Regreso a clases: la DGE lanzó el programa “UPD 360” para regular los festejos estudiantiles
El protocolo incluyó un compromiso firmado por los padres y priorizó el cuidado de la salud sobre las sanciones.
24 febrero, 2026
La Dirección General de Escuelas (DGE) implementó este año un protocolo formal denominado “UPD 360” para abordar los desafíos que plantea el “Último Primer Día” en el nivel secundario.
Carina Gannam, titular de la Dirección de Acompañamiento Escolar (DAE), explicó que esta estrategia busca involucrar a todo el núcleo familiar en la prevención de excesos. Según detalló la funcionaria en una entrevista con El Diario de San Rafael, “este año el UPD es ‘360’ porque lo hemos contemplado antes, durante y después”, lo que marcó un cambio en la forma de gestionar el regreso de los adolescentes a las aulas tras los festejos nocturnos.
Una de las principales novedades del programa fue la incorporación de un acta de compromiso que deben suscribir los adultos responsables y subraya la prohibición del consumo de alcohol en menores y estableció las condiciones de seguridad en las que los jóvenes debieron presentarse en los establecimientos. Sobre esta medida, Gannam añadió: “El protocolo incorpora un acta de compromiso que firman los padres, donde se plantea el contexto de cuidado y la responsabilidad de los adultos”. De esta manera, el gobierno escolar busca que las familias asumieran un rol activo en el control de las conductas previas al inicio de clases.

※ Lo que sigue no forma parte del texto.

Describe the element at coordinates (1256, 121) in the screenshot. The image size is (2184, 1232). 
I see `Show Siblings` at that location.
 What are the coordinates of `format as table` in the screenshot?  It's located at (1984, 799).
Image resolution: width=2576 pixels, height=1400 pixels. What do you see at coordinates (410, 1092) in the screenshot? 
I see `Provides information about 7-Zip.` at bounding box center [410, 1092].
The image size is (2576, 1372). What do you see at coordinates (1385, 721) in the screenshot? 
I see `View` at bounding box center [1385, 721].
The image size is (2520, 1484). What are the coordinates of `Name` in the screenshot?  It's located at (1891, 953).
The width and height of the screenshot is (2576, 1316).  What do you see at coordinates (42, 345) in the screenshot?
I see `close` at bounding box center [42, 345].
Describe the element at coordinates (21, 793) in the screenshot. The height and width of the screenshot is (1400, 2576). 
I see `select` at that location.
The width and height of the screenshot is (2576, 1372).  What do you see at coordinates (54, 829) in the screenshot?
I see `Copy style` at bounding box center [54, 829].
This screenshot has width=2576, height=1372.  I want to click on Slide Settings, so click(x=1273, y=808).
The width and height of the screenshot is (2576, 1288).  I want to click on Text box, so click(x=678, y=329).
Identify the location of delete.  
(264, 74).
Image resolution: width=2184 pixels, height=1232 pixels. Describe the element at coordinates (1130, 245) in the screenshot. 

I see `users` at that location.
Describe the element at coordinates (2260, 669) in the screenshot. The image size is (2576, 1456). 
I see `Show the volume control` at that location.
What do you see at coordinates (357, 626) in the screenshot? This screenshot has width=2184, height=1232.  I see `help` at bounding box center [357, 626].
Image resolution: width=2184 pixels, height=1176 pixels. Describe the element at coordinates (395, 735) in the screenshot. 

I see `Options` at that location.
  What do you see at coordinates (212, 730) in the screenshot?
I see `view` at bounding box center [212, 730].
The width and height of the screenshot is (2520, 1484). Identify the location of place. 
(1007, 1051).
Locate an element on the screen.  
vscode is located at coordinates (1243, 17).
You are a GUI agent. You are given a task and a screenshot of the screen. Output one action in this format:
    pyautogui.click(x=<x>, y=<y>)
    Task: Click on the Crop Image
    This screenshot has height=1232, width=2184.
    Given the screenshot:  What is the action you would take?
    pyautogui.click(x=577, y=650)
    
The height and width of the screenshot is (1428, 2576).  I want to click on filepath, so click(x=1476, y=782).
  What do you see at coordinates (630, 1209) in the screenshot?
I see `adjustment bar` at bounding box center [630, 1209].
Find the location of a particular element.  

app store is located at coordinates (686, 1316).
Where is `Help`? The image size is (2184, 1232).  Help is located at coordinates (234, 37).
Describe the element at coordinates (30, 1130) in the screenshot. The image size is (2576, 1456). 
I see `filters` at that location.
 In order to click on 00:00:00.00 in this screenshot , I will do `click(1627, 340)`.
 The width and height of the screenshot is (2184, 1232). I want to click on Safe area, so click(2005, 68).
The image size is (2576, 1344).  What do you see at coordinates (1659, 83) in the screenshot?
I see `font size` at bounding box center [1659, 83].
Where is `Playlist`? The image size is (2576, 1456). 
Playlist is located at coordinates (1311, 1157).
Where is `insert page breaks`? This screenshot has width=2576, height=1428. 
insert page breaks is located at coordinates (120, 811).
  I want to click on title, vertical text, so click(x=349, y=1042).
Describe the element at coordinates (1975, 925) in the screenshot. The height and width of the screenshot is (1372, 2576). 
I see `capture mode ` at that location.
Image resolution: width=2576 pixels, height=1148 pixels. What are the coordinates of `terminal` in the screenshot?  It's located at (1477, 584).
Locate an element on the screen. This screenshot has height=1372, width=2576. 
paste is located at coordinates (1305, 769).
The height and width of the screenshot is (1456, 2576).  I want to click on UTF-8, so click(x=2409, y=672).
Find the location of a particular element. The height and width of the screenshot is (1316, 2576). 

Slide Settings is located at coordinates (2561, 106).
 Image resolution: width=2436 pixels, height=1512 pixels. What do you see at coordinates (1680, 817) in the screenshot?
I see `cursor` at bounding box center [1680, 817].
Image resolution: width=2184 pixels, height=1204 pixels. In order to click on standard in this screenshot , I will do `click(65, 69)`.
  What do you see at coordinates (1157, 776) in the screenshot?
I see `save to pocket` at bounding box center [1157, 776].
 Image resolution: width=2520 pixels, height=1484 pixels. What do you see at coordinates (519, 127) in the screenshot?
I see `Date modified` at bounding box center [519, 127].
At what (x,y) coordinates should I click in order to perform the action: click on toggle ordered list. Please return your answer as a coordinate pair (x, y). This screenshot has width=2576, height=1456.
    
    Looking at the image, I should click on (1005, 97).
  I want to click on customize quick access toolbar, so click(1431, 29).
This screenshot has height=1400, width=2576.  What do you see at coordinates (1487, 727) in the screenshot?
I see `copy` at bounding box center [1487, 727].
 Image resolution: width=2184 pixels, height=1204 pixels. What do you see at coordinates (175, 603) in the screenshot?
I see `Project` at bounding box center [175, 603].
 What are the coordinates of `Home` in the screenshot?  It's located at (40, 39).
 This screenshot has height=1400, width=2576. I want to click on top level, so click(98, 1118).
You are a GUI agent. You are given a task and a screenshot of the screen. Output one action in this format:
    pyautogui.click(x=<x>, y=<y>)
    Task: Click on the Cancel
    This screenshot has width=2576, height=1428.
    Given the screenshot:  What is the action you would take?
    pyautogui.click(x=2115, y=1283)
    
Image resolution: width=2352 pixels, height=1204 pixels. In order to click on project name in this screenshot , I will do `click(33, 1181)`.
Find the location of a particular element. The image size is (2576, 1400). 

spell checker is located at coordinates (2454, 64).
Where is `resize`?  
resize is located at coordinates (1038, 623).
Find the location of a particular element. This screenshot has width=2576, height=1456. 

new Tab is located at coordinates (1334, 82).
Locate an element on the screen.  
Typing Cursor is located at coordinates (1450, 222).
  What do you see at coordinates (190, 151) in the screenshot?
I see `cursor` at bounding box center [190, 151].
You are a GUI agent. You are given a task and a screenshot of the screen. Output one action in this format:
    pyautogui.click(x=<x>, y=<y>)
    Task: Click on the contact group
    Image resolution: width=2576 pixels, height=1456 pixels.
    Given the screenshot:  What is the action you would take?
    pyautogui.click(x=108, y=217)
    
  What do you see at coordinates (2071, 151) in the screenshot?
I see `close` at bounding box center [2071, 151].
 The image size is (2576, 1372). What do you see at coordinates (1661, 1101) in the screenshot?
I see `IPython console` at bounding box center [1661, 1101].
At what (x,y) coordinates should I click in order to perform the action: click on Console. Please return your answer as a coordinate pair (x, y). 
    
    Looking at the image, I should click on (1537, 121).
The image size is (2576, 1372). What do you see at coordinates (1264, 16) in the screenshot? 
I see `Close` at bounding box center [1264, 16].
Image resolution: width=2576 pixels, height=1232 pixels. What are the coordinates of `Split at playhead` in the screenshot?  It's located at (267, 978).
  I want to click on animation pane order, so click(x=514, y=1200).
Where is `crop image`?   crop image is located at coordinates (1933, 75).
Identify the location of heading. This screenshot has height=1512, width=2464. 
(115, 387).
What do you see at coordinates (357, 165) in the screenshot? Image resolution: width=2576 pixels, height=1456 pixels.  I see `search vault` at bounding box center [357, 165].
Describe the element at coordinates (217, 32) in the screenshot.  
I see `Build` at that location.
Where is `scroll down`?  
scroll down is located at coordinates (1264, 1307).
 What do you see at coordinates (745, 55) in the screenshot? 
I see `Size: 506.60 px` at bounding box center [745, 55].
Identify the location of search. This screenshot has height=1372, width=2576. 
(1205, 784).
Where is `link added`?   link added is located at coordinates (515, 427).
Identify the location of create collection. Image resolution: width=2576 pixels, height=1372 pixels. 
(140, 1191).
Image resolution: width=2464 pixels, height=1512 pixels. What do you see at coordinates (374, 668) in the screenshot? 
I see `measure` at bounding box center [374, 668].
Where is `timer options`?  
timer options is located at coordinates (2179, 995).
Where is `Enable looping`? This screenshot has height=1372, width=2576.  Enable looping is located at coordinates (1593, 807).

También el protocolo estableció pautas claras para el ingreso a las escuelas, priorizando la integridad física de los alumnos por sobre la asistencia académica inmediata. En caso de detectarse un estudiante con signos de intoxicación, la normativa indica que debe ser separado a un lugar de resguardo bajo supervisión adulta. Al respecto, la titular de la DAE comentó: “No ingresa al aula ni tiene clases. Es una cuestión de cuidado y humanidad; no podemos dejarlo solo en la vereda”. La medida estipula que los padres debieron concurrir de manera inmediata al edificio escolar para retirar a sus hijos en estas condiciones.
Desde una perspectiva pedagógica, la DGE planteó que el error debe transformarse en una oportunidad de aprendizaje y no solo en un motivo de castigo. Al respecto, Gannam sostuvo que “la prohibición en sí misma no constituye ninguna lección” y enfatizó la necesidad de educar para la vida. No obstante, la funcionaria aclaró que la institución mantiene vigentes sus herramientas disciplinarias para casos de violencia o daños materiales. “En casos de intoxicación, nos compete un abordaje de salud y prevención. Si solo castigamos, no educamos”, señaló para diferenciar las situaciones de riesgo sanitario de las faltas de conducta tradicionales.
Finalmente, el programa hizo hincapié en el acompañamiento posterior al evento mediante la intervención de equipos especializados en consumos problemáticos. El objetivo central es dotar a los alumnos de quinto año de herramientas de autocuidado que les sirvieron más allá del ámbito escolar. Para cerrar la presentación del plan, la directora de la DAE declaró: “Los límites tienen que estar puestos desde la familia, en principio. La escuela pone otros límites delimitados en su código de convivencia”.
Con este enfoque integral, la provincia buscó reducir los incidentes asociados a esta festividad estudiantil a través de la coherencia entre el hogar y la institución.